━━ Text

LingBot-World NF4 Quantized

Pre-quantized NF4 weights for LingBot-World video generation model. This is a complete, self-contained package - no additional downloads required.

Features

  • 4-bit NF4 quantization via bitsandbytes - fits in 32GB VRAM
  • Pre-quantized weights - no runtime quantization overhead
  • Complete package - includes T5 encoder, VAE, and diffusion models

Quick Start

# Clone the repo
git clone https://huggingface.co/cahlen/lingbot-world-base-cam-nf4
cd lingbot-world-base-cam-nf4

# Install dependencies
pip install -r requirements.txt

# Generate a video
python generate_prequant.py \
    --image your_image.jpg \
    --prompt "A cinematic video of the scene" \
    --frame_num 81 \
    --output output.mp4

Model Contents

File Size Description
high_noise_model_bnb_nf4/model.safetensors ~9.6GB NF4 quantized diffusion model (high noise)

━━━━
━━ Provided data

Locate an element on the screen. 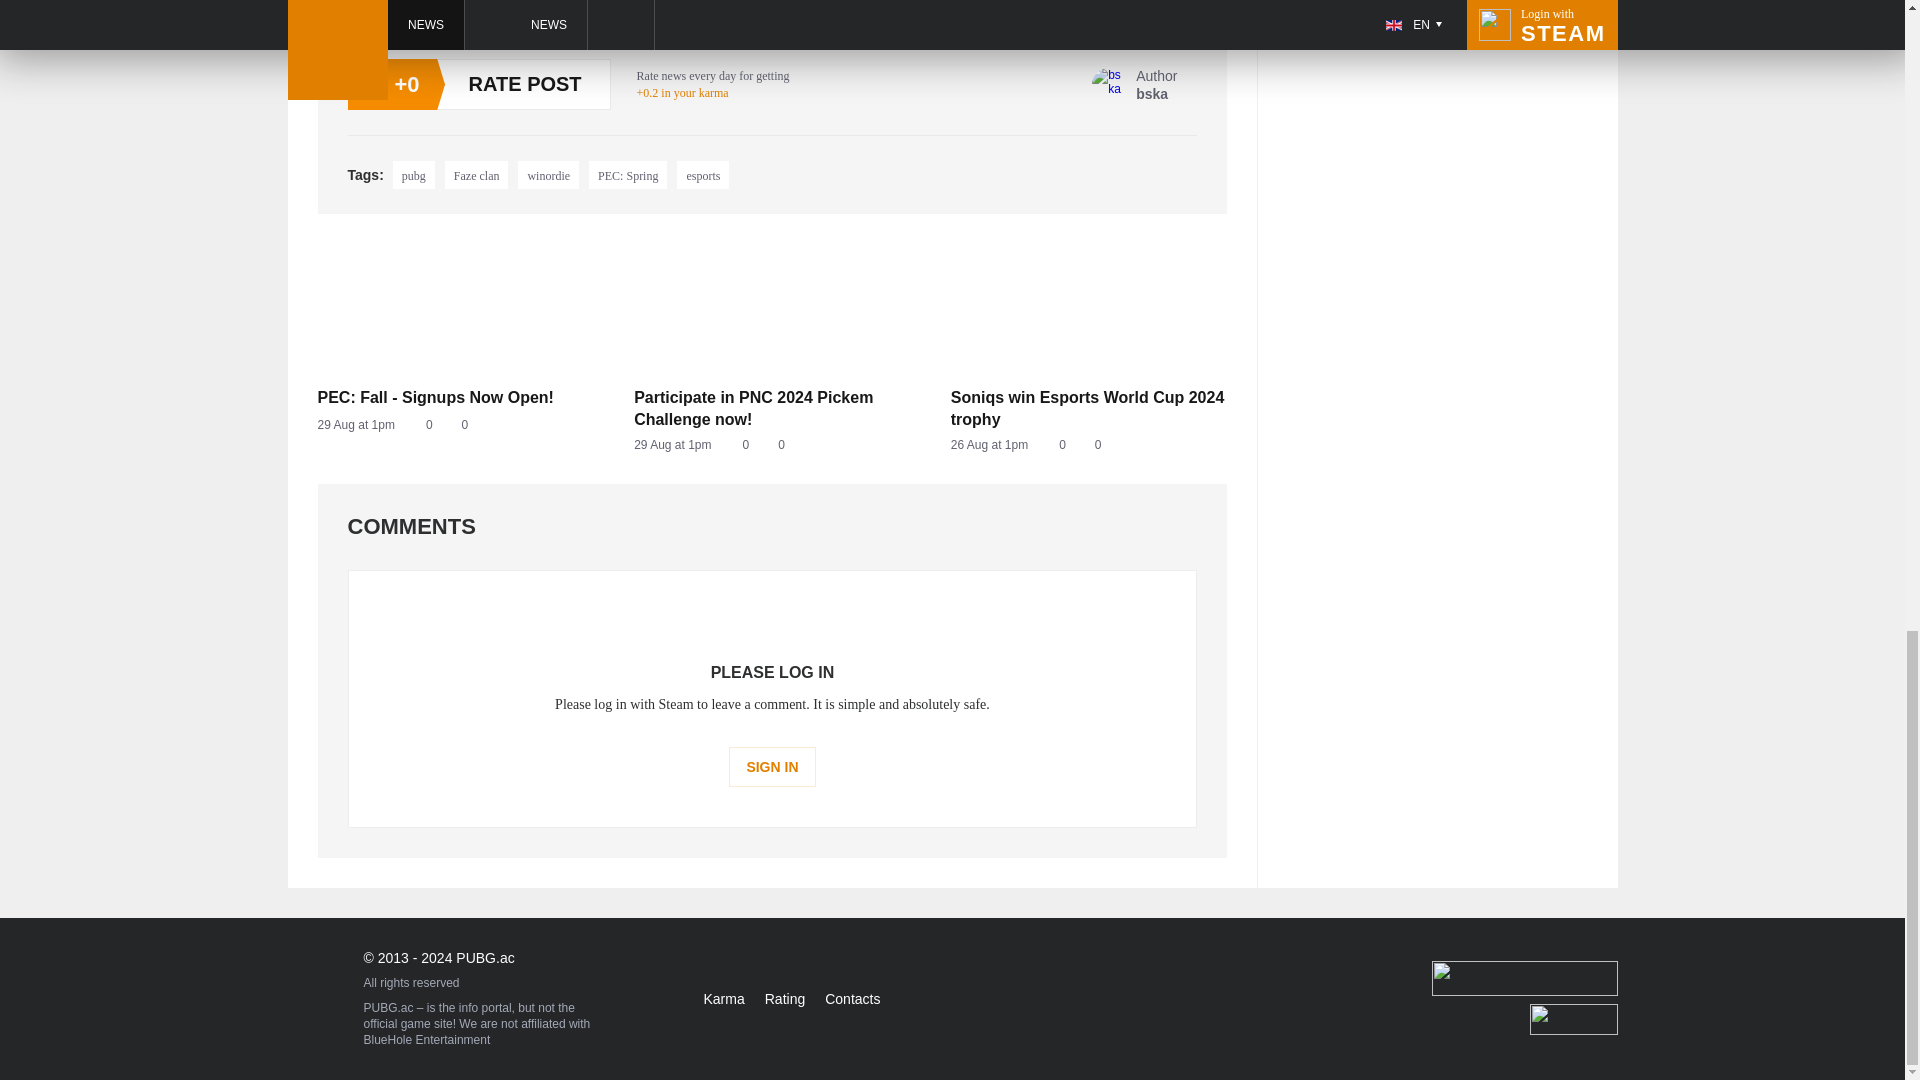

━━━━

## Set problem A
In the LingBot-World model card, change "output.mp4" to "demo.mp4" and write out the stretch from "# Install dependencies" through "model (high noise)" with that one change.
## Set problem B
Go on with the LingBot-World model card from its last line.

## Expected output A
# Install dependencies
pip install -r requirements.txt

# Generate a video
python generate_prequant.py \
    --image your_image.jpg \
    --prompt "A cinematic video of the scene" \
    --frame_num 81 \
    --output demo.mp4

Model Contents

File Size Description
high_noise_model_bnb_nf4/model.safetensors ~9.6GB NF4 quantized diffusion model (high noise)

## Expected output B
low_noise_model_bnb_nf4/model.safetensors ~9.6GB NF4 quantized diffusion model (low noise)
models_t5_umt5-xxl-enc-bf16.pth ~10.6GB T5-XXL text encoder
Wan2.1_VAE.pth ~485MB VAE encoder/decoder

Total size: ~30GB (vs ~85GB for full precision models)

Usage

Basic Generation

python generate_prequant.py \
    --image input.jpg \
    --prompt "Your prompt here" \
    --frame_num 81 \
    --size "480*832" \
    --output output.mp4

Parameters

Parameter Default Description
--image required Input image path
--prompt required Text prompt describing the video
--frame_num 81 Number of frames (81 = ~5 seconds at 16fps)
--size "480*832" Output resolution (height*width)
--sampling_steps 40 Diffusion sampling steps
--guide_scale 5.0 Classifier-free guidance scale
--seed -1 Random seed (-1 for random)
--output "output.mp4" Output video path

With Camera Control

python generate_prequant.py \
    --image input.jpg \
    --prompt "Your prompt" \
    --action_path /path/to/camera_poses/ \
    --frame_num 81

Camera pose directory should contain:

  • poses.npy: Shape [num_frames, 4, 4] - camera transformation matrices
  • intrinsics.npy: Shape [num_frames, 4] - [fx, fy, cx, cy]

Requirements

  • Python 3.10+
  • CUDA 11.8+ (tested with CUDA 12.x)
  • ~32GB VRAM (RTX 4090, RTX 5090, A100, etc.)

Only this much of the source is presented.